I am interested in objects that are human made, but not necessarily handmade. I relish the idea as a species we have largely created the contemporary world that we live in and interact with on a daily basis. Our relationship to the objects that run through our lives is largely passive in so far as our thoughtfulness about their origins. Because of the ubiquitous nature of human made objects coupled with the throw-away, utilitarian culture we live in, we frequently dismiss or simply never recognize the beauty in these things.
My own introduction to art and object-making was through the lens of craft, has colored many of the assumptions and understandings that in have regarding the origin of objects and their associated value. Culturally we understand handmade objects to embody value that is directly related to their having been crafted by a discernible author, even if the exact identity of that author is opaque. Conversely, we classify industrially produces products as raw commodity, that is that they exist in classes of objects (” an iphone”, “a Toyota Camry”, etc.) rather than as an individually identifiable object. The objects are interchangeable, they lack individual identity in the way that a specific crafted object might not. As a result, we value these things mostly in relationship to their utility, and rarely spend time to understand their connection to humanity in a larger sense.

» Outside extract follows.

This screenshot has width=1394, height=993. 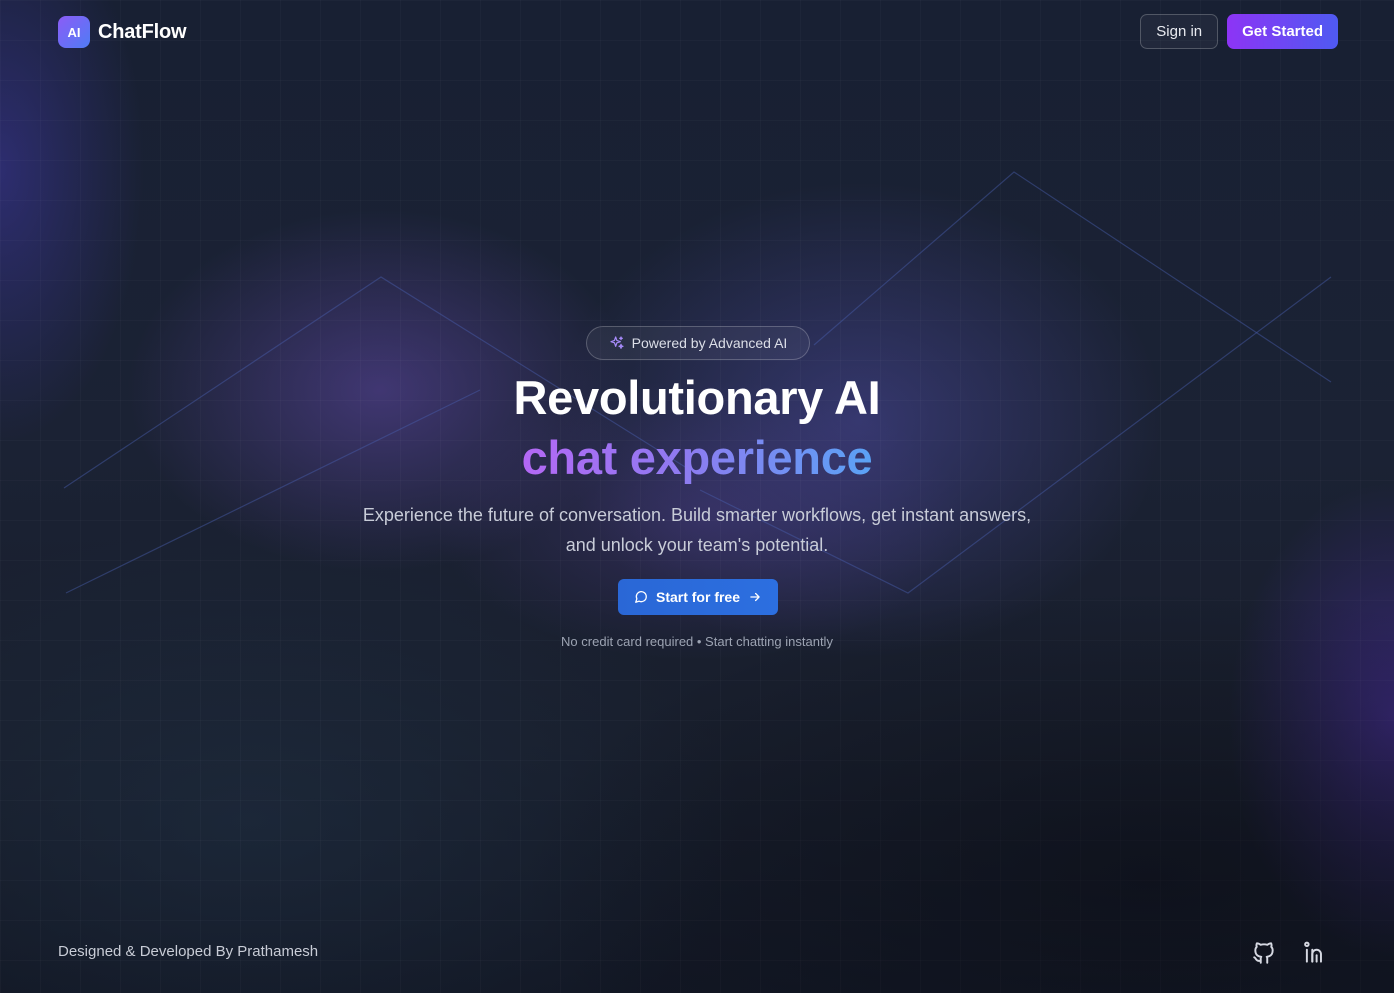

This has to do with the language of industry, its ability to faithfully reproduce designs in numbers and with such close tolerances that oftentimes the things that might make an object unique or identifiable are hidden beneath this veil. What is also hidden though, is the fact that these objects come from the minds and the hands of human makers. Be these from the Chinese factory worker tediously assembling iPhone components by hands, or the process engineer who developed the workflow for the assembly of door panels on a Toyota Camry, these things are as human as the romanticized vision of a potter alone in her studio, thought they certainly lack the luster and cultural cache of the latter.
My works seeks to explode these relationships, by using visual language from my craft background as well from my experience as a consumer and worker in the industrialized world. I strive to expose the commonality that all human produced objects share, regardless of origin, and in doing so to better understand a world that increasingly seems intent on obfuscating this connection.